--- start of DOCUMENT PASSAGE ---
At the beginning of the transatlantic slave trade, African religious beliefs and practices were numerous and varied. In addition to a wide variety of polytheistic religions, a significant portion of the continent had for centuries fallen under Islamic influence. Despite this diversity, there were some common threads across cultural groups. For instance, West African societies, the largest source for American slaves, shared a belief in a Supreme Creator, a chief deity among lesser gods, to whom they prayed and made sacrifices. Through laws and customs honoring the gods, the ancestors of one's people, and the elderly, West Africans sought a harmonious balance between the natural and spiritual worlds. Further, they made music and dance vital components of their worship practices. Enslaved men and women kept the rites, rituals, and cosmologies of Africa alive in America through stories, healing arts, song, and other forms of cultural expression, creating a spiritual space apart from the white European world.
--- end of DOCUMENT PASSAGE ---
--- start of DATASET EXCERPT ---
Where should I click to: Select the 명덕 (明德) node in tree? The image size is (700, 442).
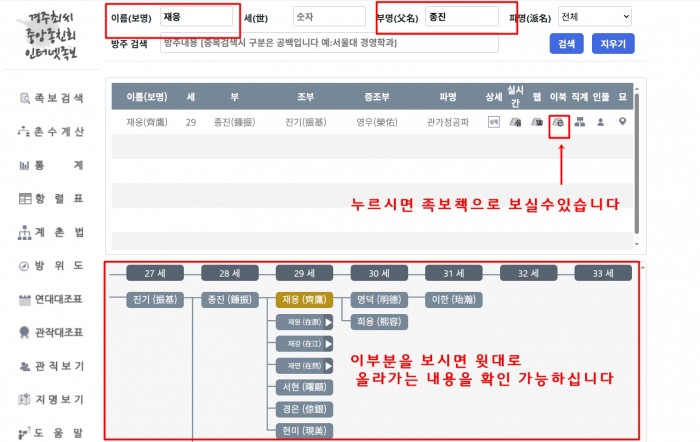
--- end of DATASET EXCERPT ---
Please write out the passage on African religious beliefs during the transatlantic slave trade word for word, from start to finish.

● **RESULT OF THIS TASK**
At the beginning of the transatlantic slave trade, African religious beliefs and practices were numerous and varied. In addition to a wide variety of polytheistic religions, a significant portion of the continent had for centuries fallen under Islamic influence. Despite this diversity, there were some common threads across cultural groups. For instance, West African societies, the largest source for American slaves, shared a belief in a Supreme Creator, a chief deity among lesser gods, to whom they prayed and made sacrifices. Through laws and customs honoring the gods, the ancestors of one's people, and the elderly, West Africans sought a harmonious balance between the natural and spiritual worlds. Further, they made music and dance vital components of their worship practices. Enslaved men and women kept the rites, rituals, and cosmologies of Africa alive in America through stories, healing arts, song, and other forms of cultural expression, creating a spiritual space apart from the white European world.